**WHAT TO DO:** Please rewrite the items below with every "coordinates" changed to "position" and nothing else altered. Leave the pictures out of your answer.

**EXERCISE MATERIALS:**

▼

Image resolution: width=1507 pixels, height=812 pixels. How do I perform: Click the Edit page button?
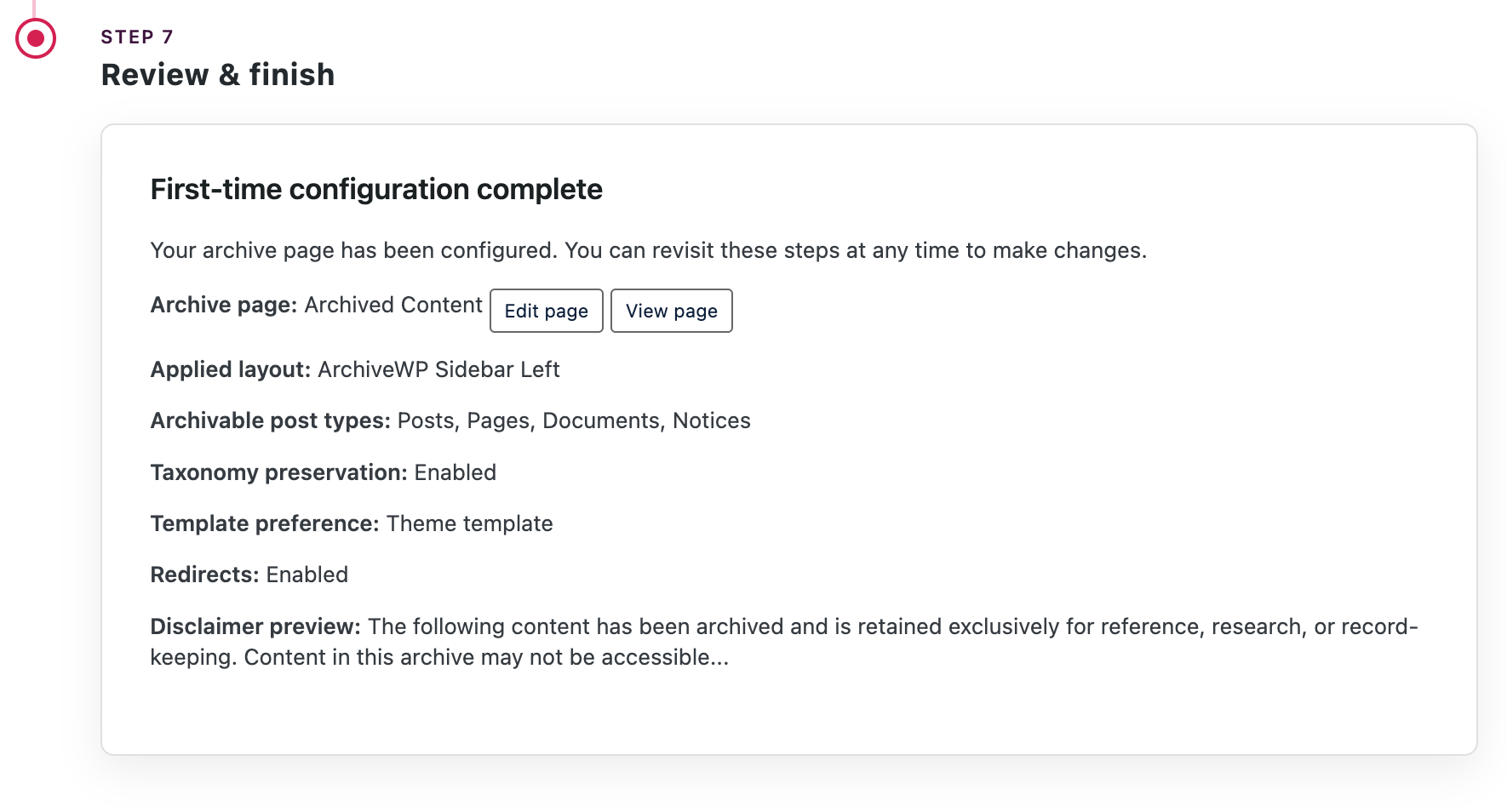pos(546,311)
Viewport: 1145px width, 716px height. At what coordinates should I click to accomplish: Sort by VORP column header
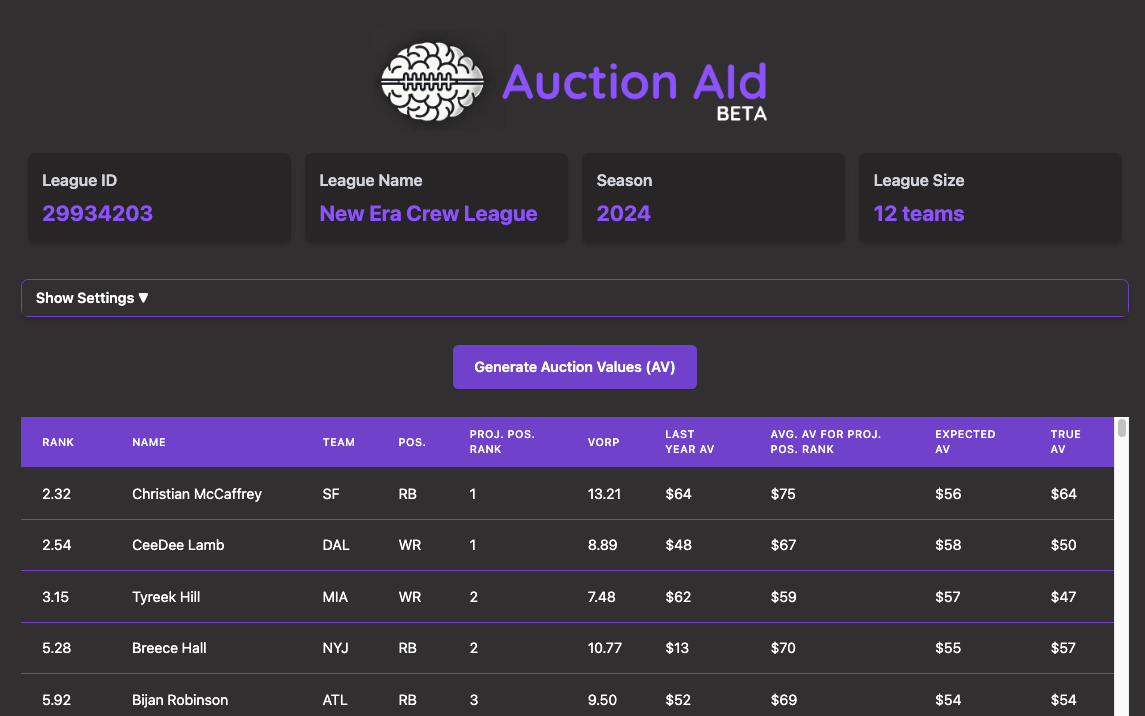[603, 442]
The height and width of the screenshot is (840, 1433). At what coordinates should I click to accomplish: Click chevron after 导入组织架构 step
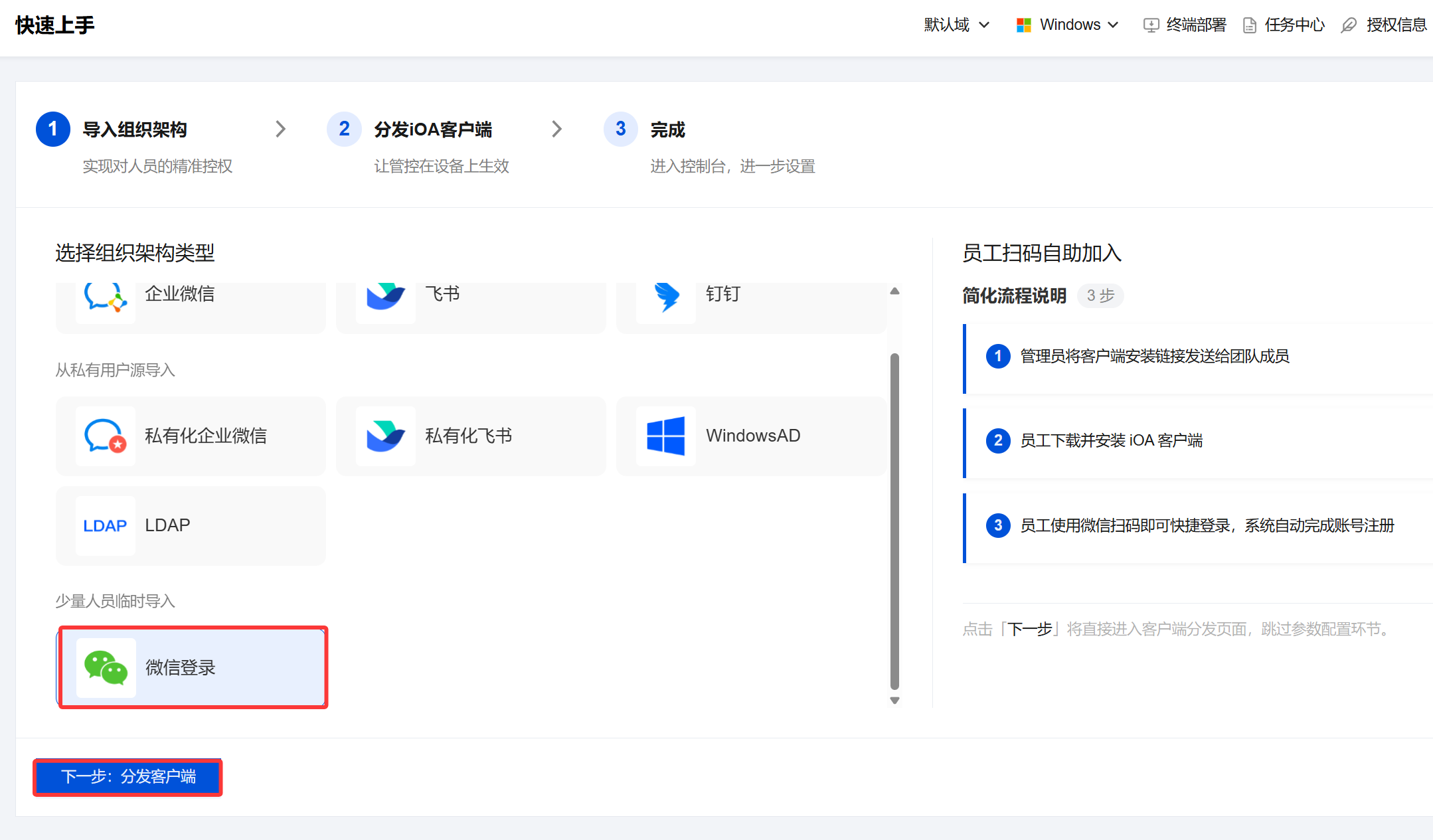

▲

**RESULT OF THE EXERCISE:**
Image resolution: width=1507 pixels, height=812 pixels. How do I perform: Click the Edit page button?
pos(546,311)
Viewport: 1145px width, 716px height. At what position should I click to accomplish: Sort by VORP column header
[603, 442]
The height and width of the screenshot is (840, 1433). At what position should I click to accomplish: Click chevron after 导入组织架构 step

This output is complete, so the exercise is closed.